» **Task prompt**: Return each line of the listing that follows in which the string "dimensions" can be found.

» **Data**:
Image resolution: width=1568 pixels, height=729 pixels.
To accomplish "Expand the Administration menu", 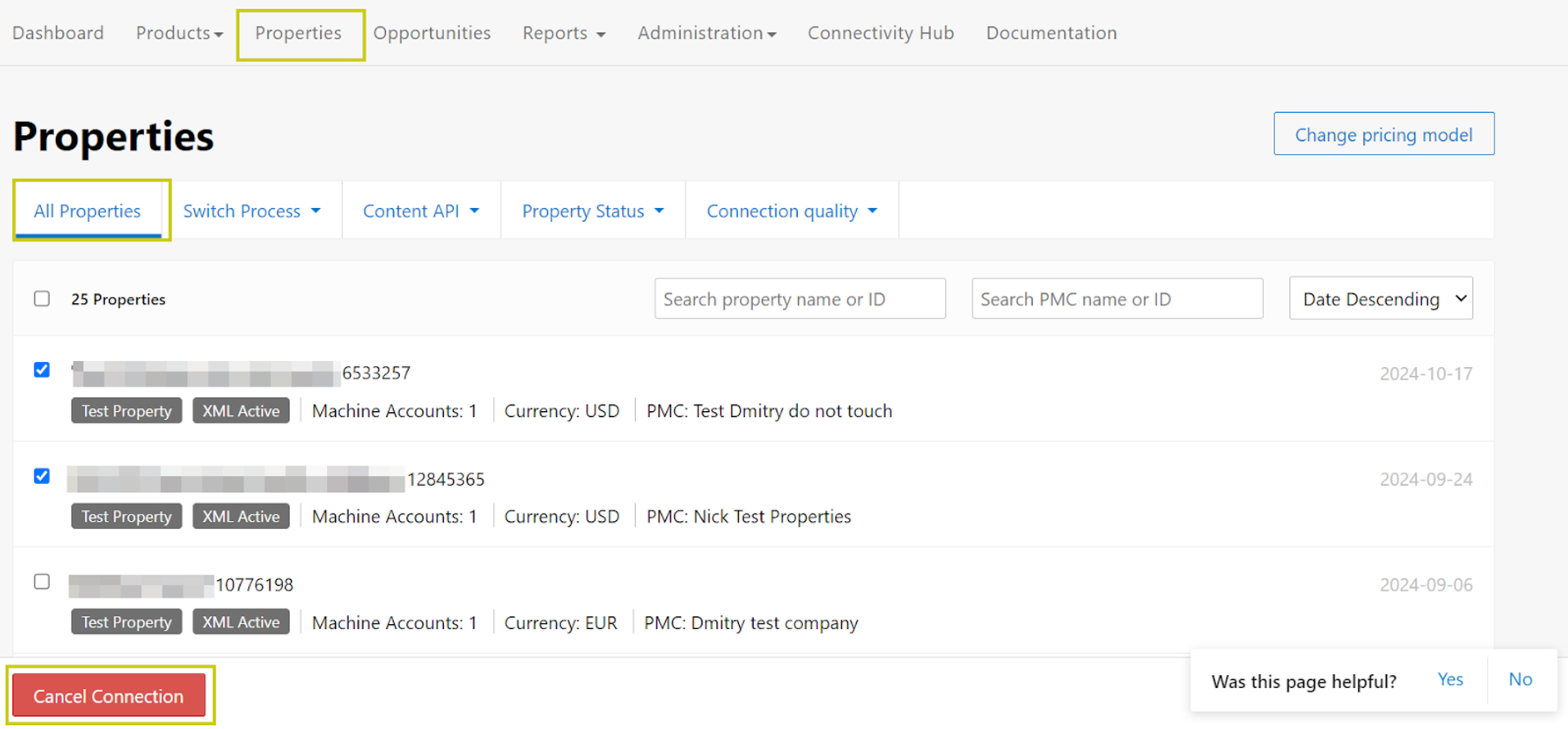I will pyautogui.click(x=706, y=33).
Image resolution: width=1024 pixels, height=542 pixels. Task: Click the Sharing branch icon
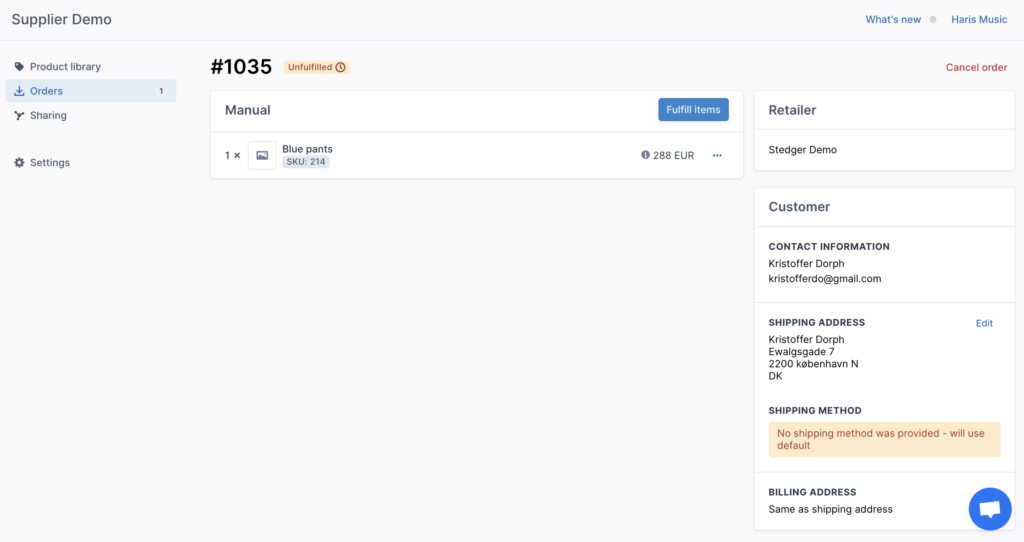pyautogui.click(x=19, y=116)
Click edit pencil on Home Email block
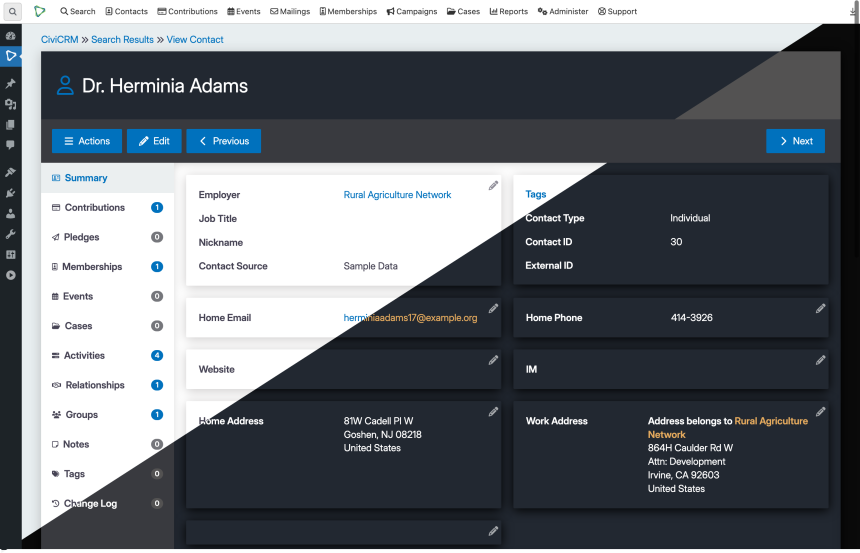 point(493,308)
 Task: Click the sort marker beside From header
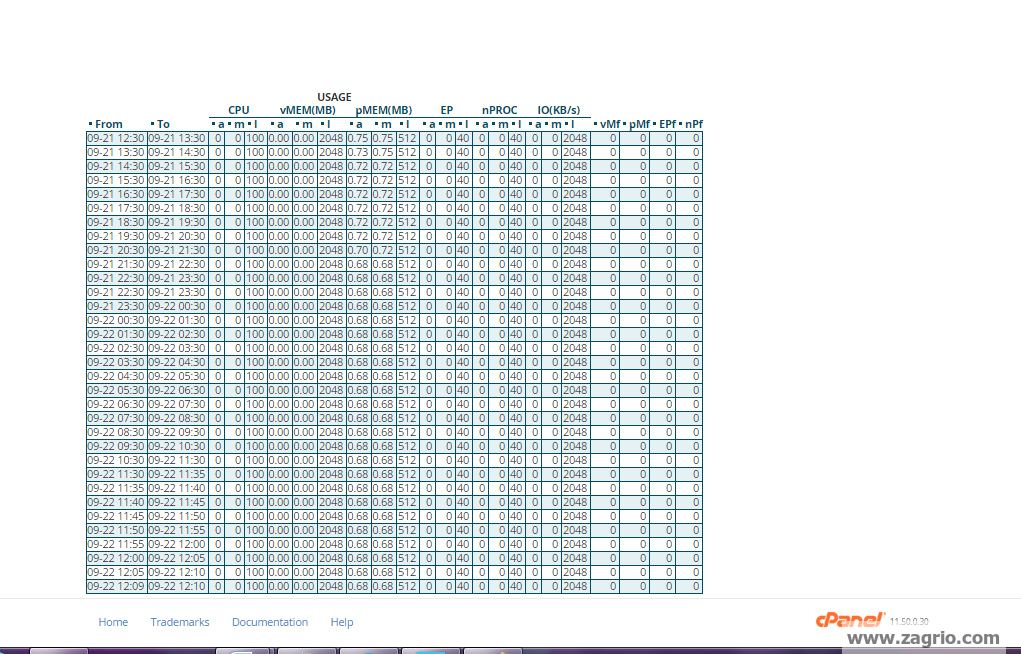(x=90, y=124)
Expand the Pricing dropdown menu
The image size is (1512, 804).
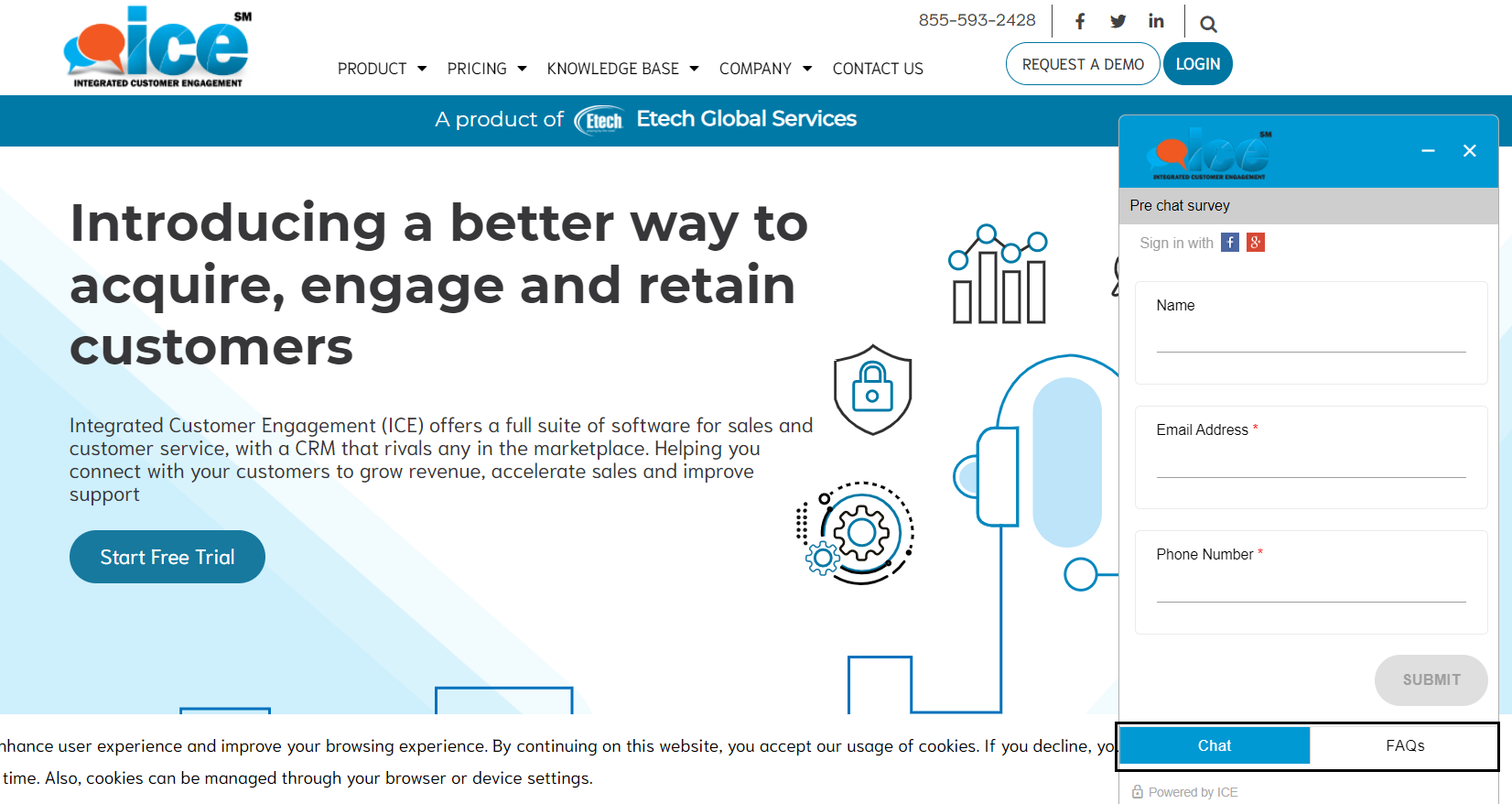pyautogui.click(x=486, y=69)

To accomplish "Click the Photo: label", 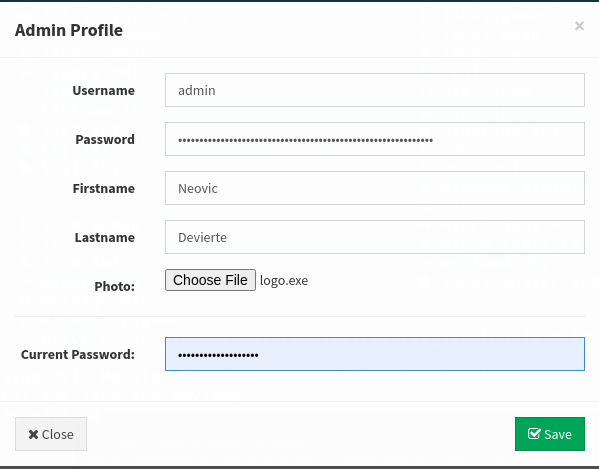I will [115, 286].
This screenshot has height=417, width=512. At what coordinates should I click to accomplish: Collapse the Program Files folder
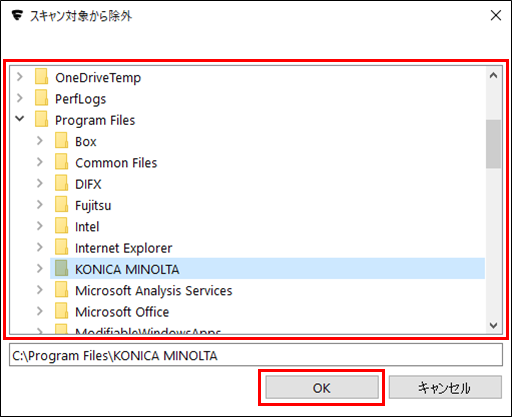tap(20, 119)
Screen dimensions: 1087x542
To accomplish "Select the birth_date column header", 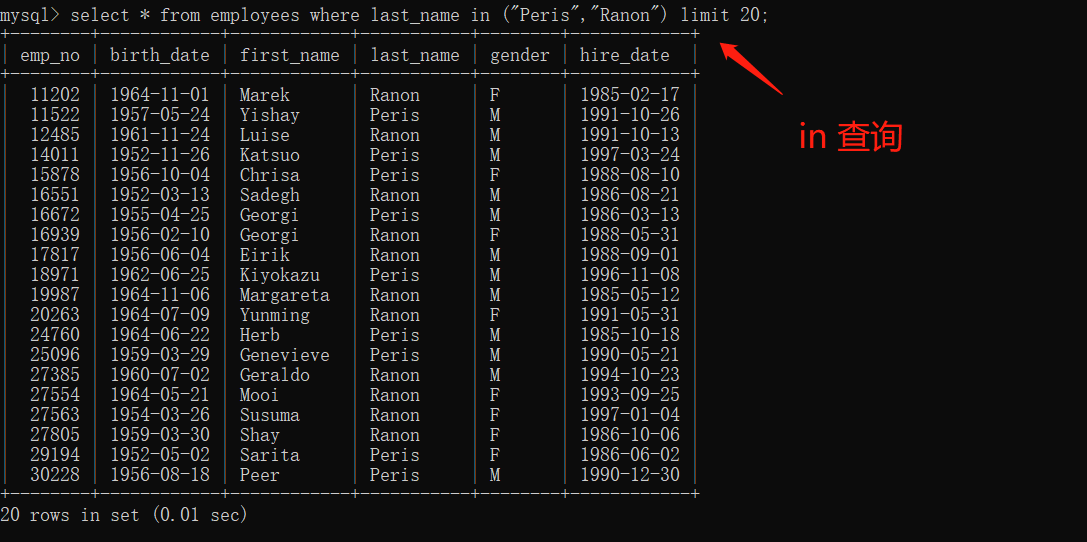I will (160, 55).
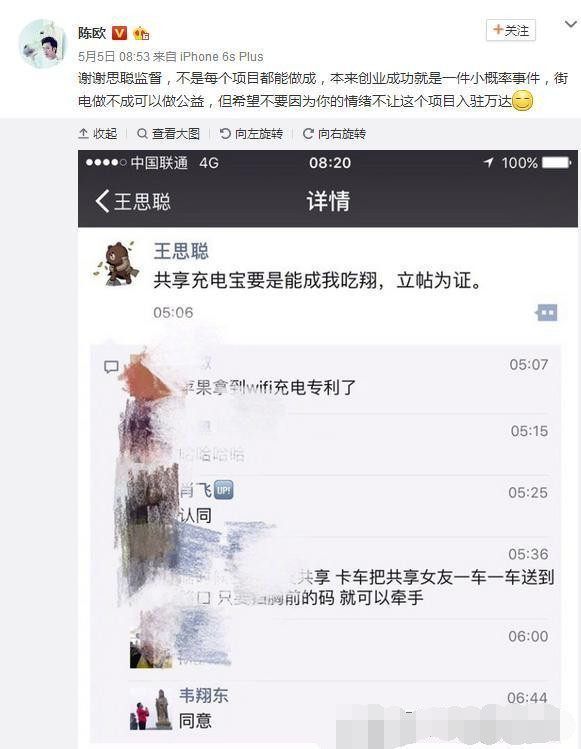
Task: Click the 王思聪 name in moment post
Action: coord(181,251)
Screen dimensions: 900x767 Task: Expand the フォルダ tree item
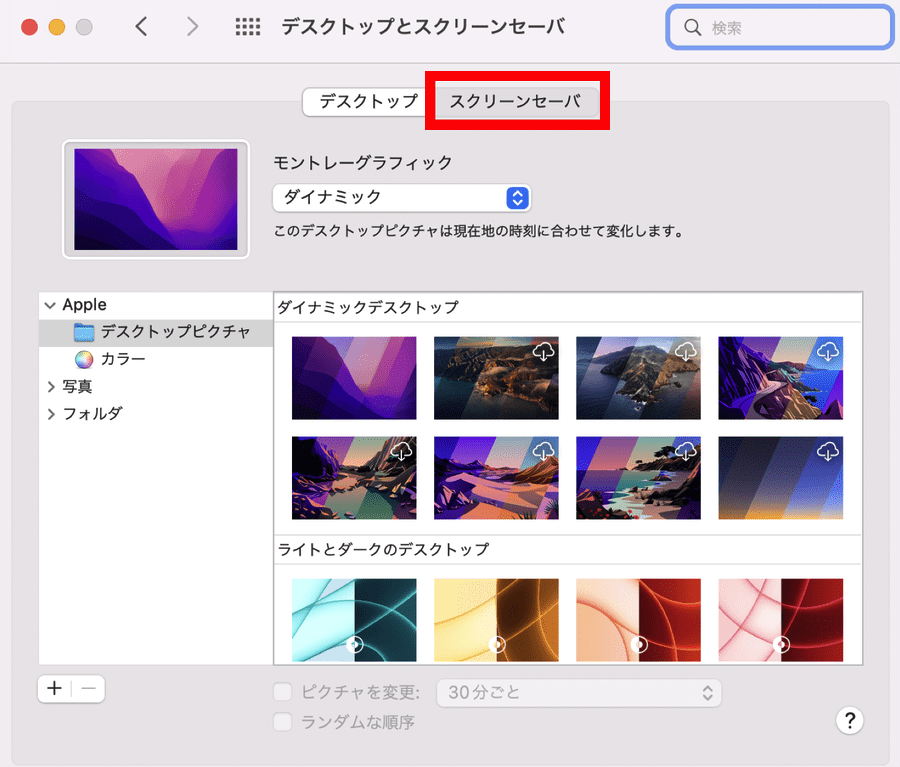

» **Answer for this exercise**:
Screen dimensions: 1087x542
Screen dimensions: 900x767 Task: Expand the フォルダ tree item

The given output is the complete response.